> _Consignes_
(A) Recopiez le texte sur la ferme normande du passage « Il faut s’imaginer » jusqu'à « explique Pinar Tekinsen. », en changeant « pandémie » en « crise sanitaire ».
(B) Relevez toutes les choses que la famille dit vouloir après les mots « Nous voulons » dans le texte sur la ferme normande.
(C) Poursuivez le texte sur la ferme normande à la suite de sa dernière phrase.

> _Texte fourni_
----

Il faut s’imaginer le défi: vous avez plus de 45ans, travaillé très dur et réussi vos carrières professionnelles. Vous avez deux enfants dont l’un s’apprête à entrer à l’université, l’autre au lycée. Le tout, près d’Istanbul. Et là, virage à 180°: vous décidez de racheter une ferme normande pour y produire des œufs bio. Habitués à de grosses charges de travail, les membres de cette famille turque ont eu «beaucoup plus de temps que d’habitude pour parler, rêver aussi, pendant la pandémie de Covid19», explique Pinar Tekinsen.
Pinar Tekinsen: «nous travaillons dur pour réduire les risques de notre installation»
«J’ai fait toutes mes études en français, mes enfants sont francophones et nous aimons la France. Nous sommes avec mon mari à mi-parcours, nous avons de l’expérience, nous savons désormais ce que nous ne voulons plus. Et nous ne voulons plus de relations artificielles. Nous voulons vivre à la campagne, travailler auprès des animaux, et avoir des relations professionnelles avec de vraies personnes, des gens normaux, de vrais échanges.»

----

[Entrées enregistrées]
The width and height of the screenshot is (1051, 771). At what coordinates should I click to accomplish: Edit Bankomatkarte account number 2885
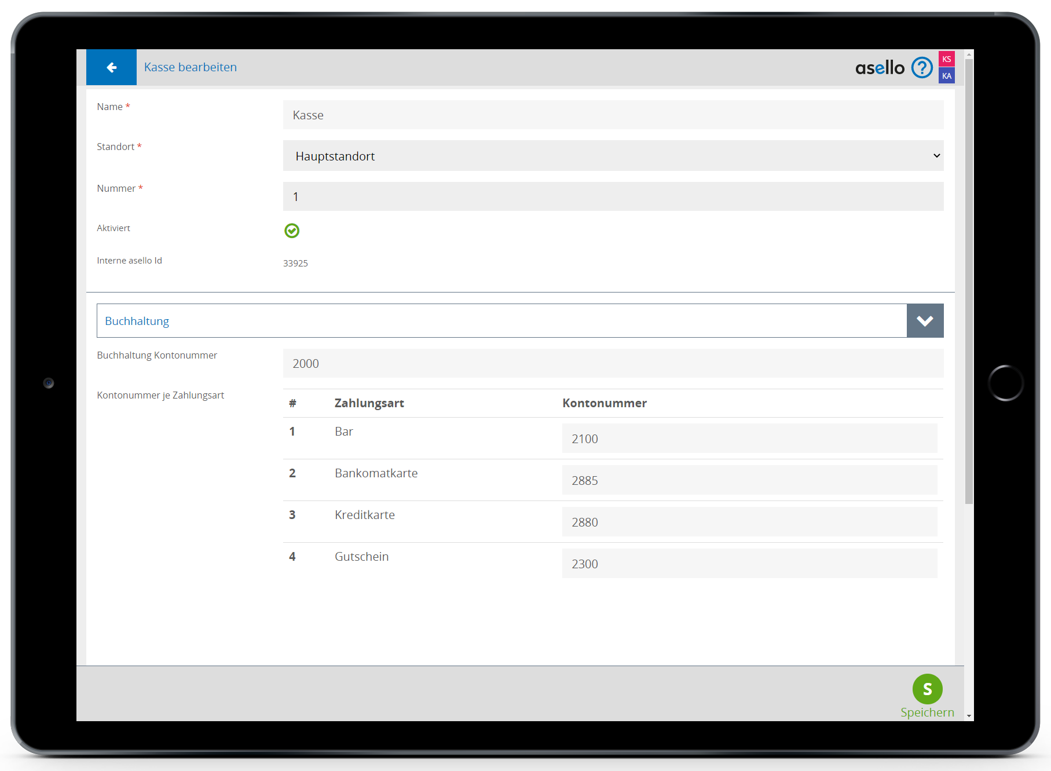click(x=749, y=480)
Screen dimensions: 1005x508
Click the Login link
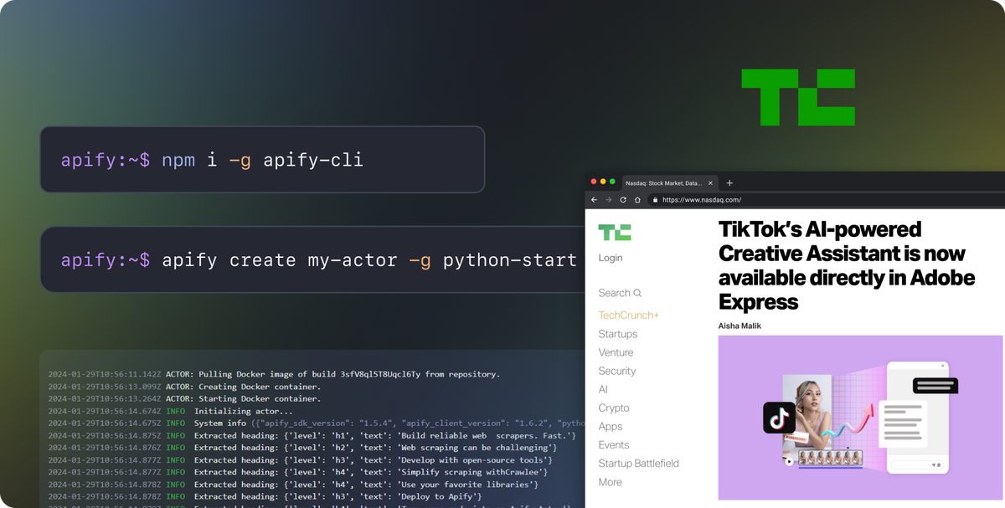[610, 258]
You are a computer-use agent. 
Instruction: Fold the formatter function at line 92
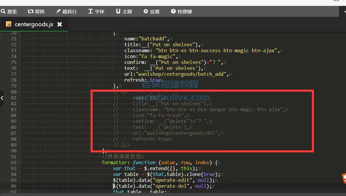pos(19,162)
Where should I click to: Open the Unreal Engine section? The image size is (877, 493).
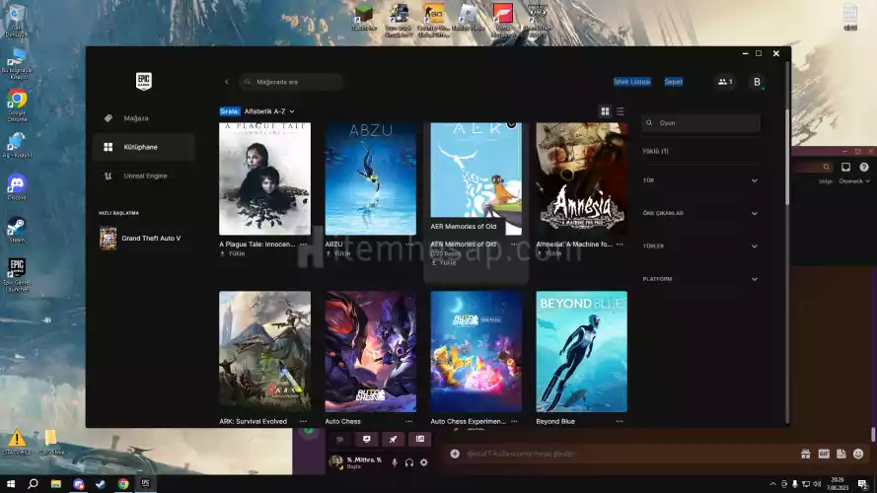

----

> _Corrigé des exercices_
(A)
Il faut s’imaginer le défi: vous avez plus de 45ans, travaillé très dur et réussi vos carrières professionnelles. Vous avez deux enfants dont l’un s’apprête à entrer à l’université, l’autre au lycée. Le tout, près d’Istanbul. Et là, virage à 180°: vous décidez de racheter une ferme normande pour y produire des œufs bio. Habitués à de grosses charges de travail, les membres de cette famille turque ont eu «beaucoup plus de temps que d’habitude pour parler, rêver aussi, pendant la crise sanitaire de Covid19», explique Pinar Tekinsen.

(B)
- vivre à la campagne
- travailler auprès des animaux
- avoir des relations professionnelles avec de vraies personnes, des gens normaux, de vrais échanges

(C)
Le couple achète à distance, toujours en pleine pandémie, une exploitation sur un terrain de 3ha, avec l’aide d’un ami sur place. Et postule à la formation «Tremplin» du Campus Hectar, destinée à tester et consolider les porteurs d’un projet agricole.
«Nous étions partis sur la production de viande bovine, mais nous nous sommes rendus compte que notre surface sera beaucoup trop petite, même si 3ha, c’est très grand en Turquie! Avec notre mentor, nous avons réorienté nos choix vers de la production d’œufs bio. Nous avons réétudié les facteurs de production, le business plan, les charges de travail, les risques, le marché. Nous avons aussi établi des contacts avec des agriculteurs qui nous ont invités à visiter leur exploitation. C’est très rassurant, et nous travaillons dur pour réduire les risques de notre installation.»
C’était dur
Pinar va d’ailleurs continuer à travailler en tant que directrice régionale pour son employeur, une multinationale américaine de vente de logiciels. C’est son mari qui assurera de manière opérationnelle la production. Le couple planifie de fonctionner sur ses fonds propres pendant trois ans. Pinar a d’ailleurs continué à assurer ses engagements professionnels pendant la formation. «C’était dur. Mais vous devez être prêts à avoir ce type d’intensité de travail si vous voulez allez au bout du projet», souligne-t-elle.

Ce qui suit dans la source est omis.